Nie lubię słuchać o obcym życiu wtedy kiedy nie do końca znam swoje. Nie lubię jak ktoś kogo nie znam mówi mi o swoich problemach karząc je przyswoić, jak ja do końca nie znam moich problemów. Mniejsza o to... Złożyłem już prawie całe puzzle o Harry'm brakuję mi paru kawałków. Znam go praktycznie na wylot. Najfajniejsze puzzle, które znalazłem to szacunek, opiekuńczość, romantyczność. Nigdy nie spodziewałbym się po nim takich cech. Ale zawsze znajdujemy w człowieku drugą odmienną stronę.
     -Tomlinson!
     -Co?- Moja mama stała nade mną i próbowała mnie wyciągnąć z transu.- Aaa tak, słucham cały czas!
     -W takim razie co takiego powiedziałam?- Splątała swoje ręce i czekała na odpowiedź.
     -Hmm... Że mam Ci pomóc w śniadaniu?- Strzelałem oczywiście.
     -Nie. Sama sobie porad, pytałam o twojego chłopaka, czy kogo ty tam masz. Dlaczego nie przyszedł?
     -Musiał iść do przyjaciela wyjaśnić swoje zniknięcie. Tylko nie krzycz. Miał powody żeby uciec, nieważne. Jutro powinien przyjść.
     -Rozumiem... No nic, chyba od Ciebie na razie nie wyciągnę. Połóż się spać, dziewczyny wy też jeszcze do spania! Jest dopiero szósta godzina!
     -Taa mamo już idziemy. Daisy, bierz siostrę, Felicity na górę już!- Posłuchały i pobiegły na górę, ja wypiłem herbatę i też wlokąc się wszedłem na górę.

Kiedy byłem w swoim pokoju, usłyszałem dzwonek mojego telefonu.
     -Harry?
     -Tak, Hej Lou, jak tam?- zapytał jakimś dziwnym głosem.
     -Wszystko w porządku, a ty?- ostrożnie zadałem pytanie.
     -Powiedzmy. Jestem już u Zayn'a ale reporterzy są na zewnątrz. Pomyślałbyś, że obtoczyli dom Malika z każdej strony? Musiałem przechodzić przez piwnice. Jak mój ojciec dowie się, że tu jestem to mam przejebane...- mówił zdenerwowany.
     -Spokojnie Hazz, teraz wszystko jest okej i tak zostanie. Nie przejmuj się na zapas.
     -Louis... Muszę jakoś powiedzieć Zayn'owi, że nie jestem hetero.

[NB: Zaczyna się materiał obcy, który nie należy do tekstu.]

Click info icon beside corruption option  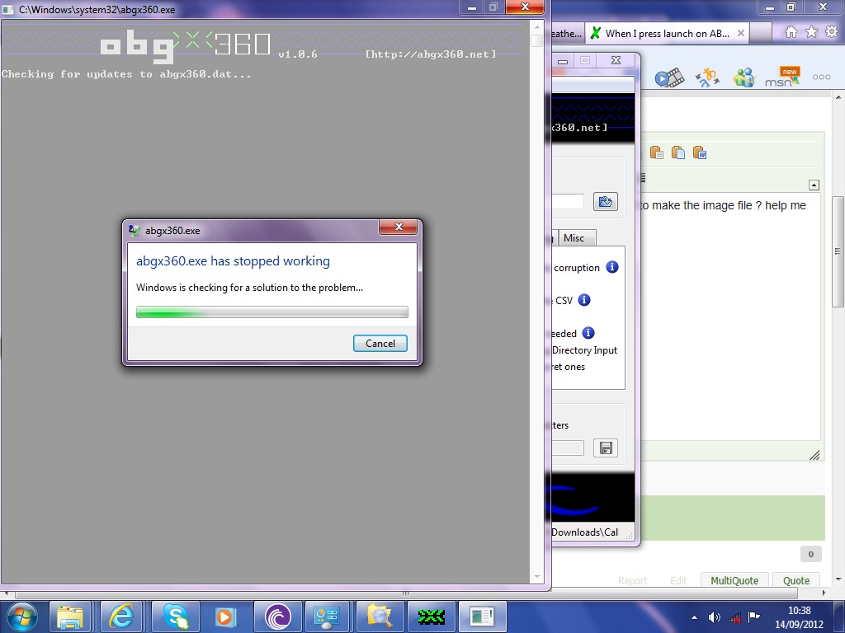pyautogui.click(x=612, y=267)
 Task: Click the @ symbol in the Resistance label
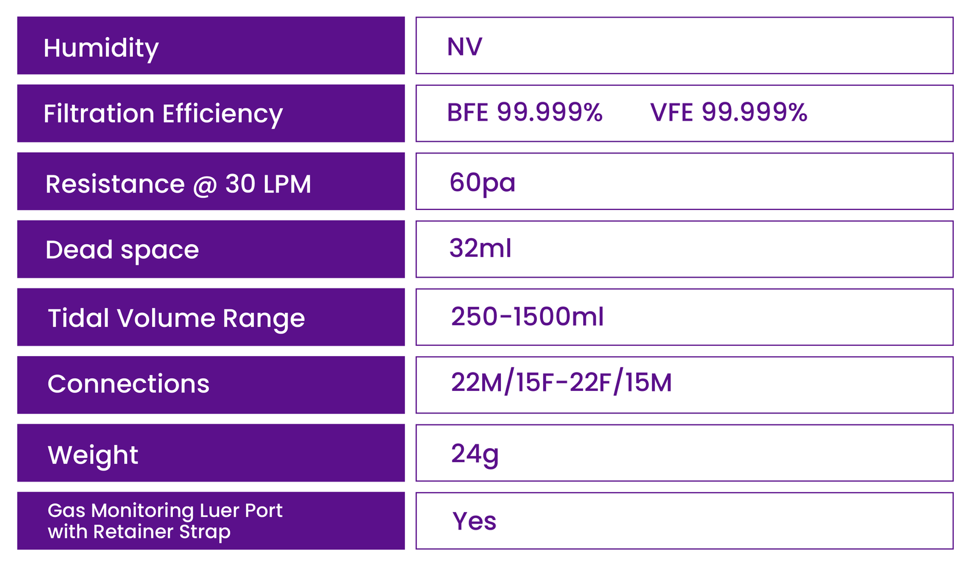(x=205, y=184)
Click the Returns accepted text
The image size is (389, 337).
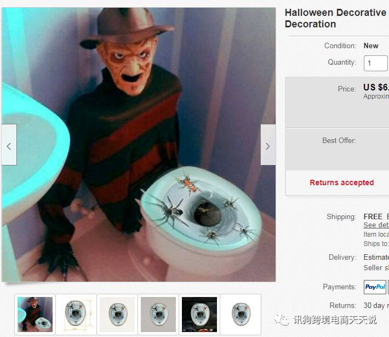342,182
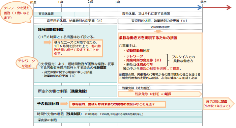Click the 就学以降に延長 arrow box
This screenshot has width=236, height=128.
tap(218, 104)
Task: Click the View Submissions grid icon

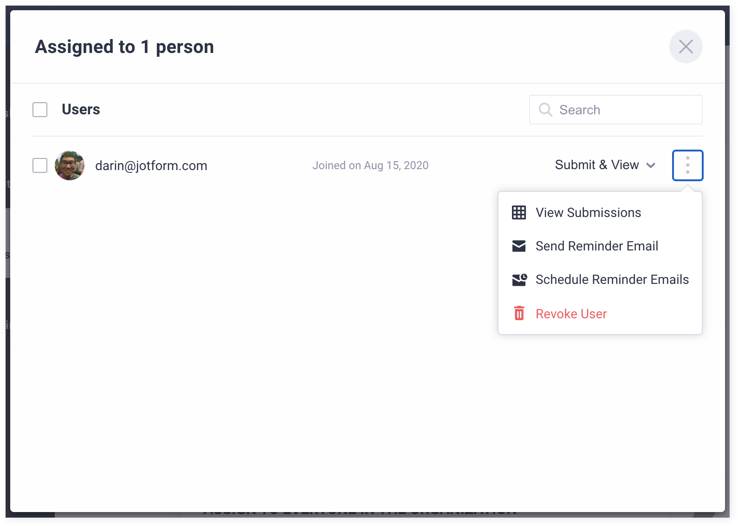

Ale nie chcę robić tego sam. Przyślę po ciebie jakiś samochód czy coś dzisiaj około 15, zgadzasz się?
     -Oczywiście kotek. Ale jak myślisz, jak on to przyjmie?- Ziewnąłem padając na pościel.
     -Nie mam pojęcia, naprawdę. Myślę, ze powinien zrozumieć skoro tyle się przyjaźnimy.
     -To dobrze. Harry baw się dobrze, ale ja jestem zmęczony i kładę się jeszcze na trochę spać.
     -Nie ma sprawy kochanie, kolorowych...- Szepnął, żeby Mulat nie usłyszał.
     -Pa. Kocham Cię.- Rozłączyłem się, zamknąłem oczy i od razu zasnąłem.